FIG. 6 depicts an elevational side view in cross-section of a hermetic electrical interconnect 100 using five layers of ceramic green-sheet material 101-105 co-fired to form a monolithic structure with a staggered via structure 106-110 forming a continuous electrical pathway from one side of the substrate to the other with a diffusion-bonded electrical interconnect structure 126 disposed on a upper surface of the upper layer 101. As depicted, the interconnect structure 126 overlays the upper otherwise exposed surface of via 106 thereby providing additional fluid impedance or resistance to ingress or flow of fluid into the feedthrough 100.
FIG. 7 depicts an elevational side view in cross-section of a hermetic electrical interconnect 100 fabricated using three layers of ceramic green-sheet 101-103 co-fired to form a monolithic structure with a staggered via structure coupled to a ferrule structure 118 using diffusion-bonding techniques. The interconnect 100 includes electrical interconnect structures 126,128 coupled to via structures 106,110 disposed at opposing sides of the interconnect 100. Among other advantages, the electrical interconnect structures 126,128 enhance surface area and mechanical integrity for bonding of conductive elements thereto and can serve as fiducial alignment posts to aid automated fabrication and/or electrical couplings to said feedthrough 100.

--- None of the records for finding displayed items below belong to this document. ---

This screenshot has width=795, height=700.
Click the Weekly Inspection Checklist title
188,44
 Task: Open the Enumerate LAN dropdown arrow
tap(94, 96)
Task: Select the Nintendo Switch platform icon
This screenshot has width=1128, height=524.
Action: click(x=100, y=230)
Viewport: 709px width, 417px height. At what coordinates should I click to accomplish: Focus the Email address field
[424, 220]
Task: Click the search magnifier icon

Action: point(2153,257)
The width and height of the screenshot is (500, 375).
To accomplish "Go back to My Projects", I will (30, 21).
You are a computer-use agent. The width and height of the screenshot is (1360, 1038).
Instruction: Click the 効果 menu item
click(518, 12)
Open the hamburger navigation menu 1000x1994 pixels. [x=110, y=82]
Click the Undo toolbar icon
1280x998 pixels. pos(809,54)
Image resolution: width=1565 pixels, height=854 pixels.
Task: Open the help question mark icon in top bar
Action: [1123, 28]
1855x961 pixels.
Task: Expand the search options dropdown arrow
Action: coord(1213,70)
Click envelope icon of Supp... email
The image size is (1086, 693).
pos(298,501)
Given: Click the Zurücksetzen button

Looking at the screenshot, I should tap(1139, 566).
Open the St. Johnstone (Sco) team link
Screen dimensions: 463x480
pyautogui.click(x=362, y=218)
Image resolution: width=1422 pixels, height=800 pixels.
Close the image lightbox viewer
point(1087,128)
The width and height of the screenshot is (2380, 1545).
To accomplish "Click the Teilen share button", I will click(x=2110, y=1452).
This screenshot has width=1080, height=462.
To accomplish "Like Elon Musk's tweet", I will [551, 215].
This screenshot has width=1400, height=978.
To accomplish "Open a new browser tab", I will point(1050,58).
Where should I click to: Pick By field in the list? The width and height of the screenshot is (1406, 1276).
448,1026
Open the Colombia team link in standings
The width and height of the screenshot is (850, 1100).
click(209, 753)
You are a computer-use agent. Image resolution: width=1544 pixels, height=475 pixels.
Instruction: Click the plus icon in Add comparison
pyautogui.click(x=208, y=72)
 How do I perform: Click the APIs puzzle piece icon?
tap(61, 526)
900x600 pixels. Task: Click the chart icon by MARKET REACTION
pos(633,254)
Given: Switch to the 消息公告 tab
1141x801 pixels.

FIG. 8 depicts an elevational side view in cross-section of a hermetic electrical interconnect 100 fabricated a co-fired-ceramic hermetic electrical interconnect fabricated using three layers of ceramic green-sheet 101-103 co-fired to form a monolithic structure with a pair of staggered via structures 106-108 and 106′-108′ coupled to a ferrule structure 118 using diffusion-bonding, with electrical interconnecting structures 126,128 and including a direct-to-ground connection to the ferrule structure 118.
Thus, embodiments of the IMPLANTABLE CO-FIRED ELECTRICAL FEEDTHROUGHS are disclosed. One skilled in the art will appreciate that the invention can be practiced with embodiments other than those disclosed. The disclosed embodiments are presented for purposes of illustration and not limitation, and the invention is limited only by the claims that follow.